The way Chandler words this is incredible. First, he makes it sound like Christians made an unimportant matter -- males entering private female spaces -- important. Second, he appears clueless about the entire range of coercive measures associated with the "gay" and "transgender" movements, encompassing every aspect of life, not just the "bathroom" issue (and we haven't even dealt with the abortion question). Third, he seems to suggest that men who identify as women are not really the "opposite sex" to women but he (Chandler) is just using those terms to make a connection with scared Evangelicals.
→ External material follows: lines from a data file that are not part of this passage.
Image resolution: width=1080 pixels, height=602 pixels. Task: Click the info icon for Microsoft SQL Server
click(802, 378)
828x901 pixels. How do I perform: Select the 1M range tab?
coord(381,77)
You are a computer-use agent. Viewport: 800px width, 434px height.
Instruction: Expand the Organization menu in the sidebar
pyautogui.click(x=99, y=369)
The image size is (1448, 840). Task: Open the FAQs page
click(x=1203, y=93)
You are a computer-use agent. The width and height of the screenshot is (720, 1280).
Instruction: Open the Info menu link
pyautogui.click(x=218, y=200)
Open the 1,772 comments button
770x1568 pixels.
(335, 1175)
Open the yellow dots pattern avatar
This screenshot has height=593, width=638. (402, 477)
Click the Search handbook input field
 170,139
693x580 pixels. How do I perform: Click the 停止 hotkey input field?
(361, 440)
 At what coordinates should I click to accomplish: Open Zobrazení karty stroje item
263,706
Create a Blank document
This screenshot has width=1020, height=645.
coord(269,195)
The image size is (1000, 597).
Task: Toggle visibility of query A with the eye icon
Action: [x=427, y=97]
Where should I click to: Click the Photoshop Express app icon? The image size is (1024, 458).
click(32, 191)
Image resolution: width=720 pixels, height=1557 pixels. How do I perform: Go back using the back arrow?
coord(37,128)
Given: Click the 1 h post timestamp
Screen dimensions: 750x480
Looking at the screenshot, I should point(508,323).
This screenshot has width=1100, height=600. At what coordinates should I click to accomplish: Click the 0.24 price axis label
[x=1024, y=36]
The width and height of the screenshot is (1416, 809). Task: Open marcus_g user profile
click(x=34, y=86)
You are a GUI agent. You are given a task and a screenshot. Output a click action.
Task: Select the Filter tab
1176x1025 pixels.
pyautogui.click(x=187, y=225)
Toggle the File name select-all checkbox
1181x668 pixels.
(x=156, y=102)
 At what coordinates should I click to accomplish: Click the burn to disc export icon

I don't think that Evangelicals who voted in the last presidential election, whether for Trump or Clinton, "lost their soul." However, a Clinton victory would have done far more for promoting immorality and abridging basic human rights for generations to come than the Trump victory did. For Chandler to chide those who disagree with his "Obama is a great man" politics as being in some danger of damnation for not supporting Obama's heir apparent is grossly insulting and just plain foolish.
Chandler characterizes Evangelicals who disagree with his brand of politics as people "who try to reach the world by becoming like the world" while he and those who agree with him are those "who hold fast to the orthodox Christian faith in a way that is compassionate and kind." It is so good to know now that for the past 43 years of my life I have not been holding fast to orthodox Christian faith in a way like the Church Fathers of old that is compassionate and kind. Rev. Chandler and others now at long last will show us the way to true Christian faith, "weathering the backlash for all the wrong that's been done in the name of Jesus the last 50 years." What arrogance.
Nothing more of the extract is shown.